> **GOAL**: In the records, change "green" to "blue" in the lines from the one containing "You are a GUI" through the one containing "point(291,148)", inclusive, and reproduce only those lines with nothing else altered.

> **ENTRIES PROVIDED**:
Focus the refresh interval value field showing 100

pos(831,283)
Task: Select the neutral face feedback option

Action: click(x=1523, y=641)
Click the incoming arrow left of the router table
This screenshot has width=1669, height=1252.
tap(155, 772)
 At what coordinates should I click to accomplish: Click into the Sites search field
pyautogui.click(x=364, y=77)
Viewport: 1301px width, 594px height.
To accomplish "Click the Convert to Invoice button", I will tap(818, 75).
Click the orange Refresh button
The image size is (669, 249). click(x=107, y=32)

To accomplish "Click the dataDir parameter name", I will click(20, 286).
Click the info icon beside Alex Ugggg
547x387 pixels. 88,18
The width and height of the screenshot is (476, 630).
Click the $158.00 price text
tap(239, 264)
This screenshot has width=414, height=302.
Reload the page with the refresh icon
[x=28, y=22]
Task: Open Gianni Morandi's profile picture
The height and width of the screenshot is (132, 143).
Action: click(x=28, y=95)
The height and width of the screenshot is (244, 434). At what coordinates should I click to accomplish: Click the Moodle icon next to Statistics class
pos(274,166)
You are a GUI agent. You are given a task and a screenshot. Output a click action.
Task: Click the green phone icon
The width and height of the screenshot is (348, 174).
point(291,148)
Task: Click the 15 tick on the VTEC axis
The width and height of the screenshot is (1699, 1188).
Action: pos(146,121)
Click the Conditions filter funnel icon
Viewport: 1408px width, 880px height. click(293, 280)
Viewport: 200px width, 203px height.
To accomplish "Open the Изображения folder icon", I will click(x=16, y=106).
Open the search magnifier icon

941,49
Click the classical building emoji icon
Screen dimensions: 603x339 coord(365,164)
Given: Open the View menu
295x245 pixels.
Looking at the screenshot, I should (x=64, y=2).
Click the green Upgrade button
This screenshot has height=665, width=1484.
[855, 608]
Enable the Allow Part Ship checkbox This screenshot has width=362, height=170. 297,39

> **ANSWER TO THE EXERCISE**:
You are a GUI agent. You are given a task and a screenshot. Output a click action.
Task: Click the blue phone icon
The width and height of the screenshot is (348, 174).
point(291,148)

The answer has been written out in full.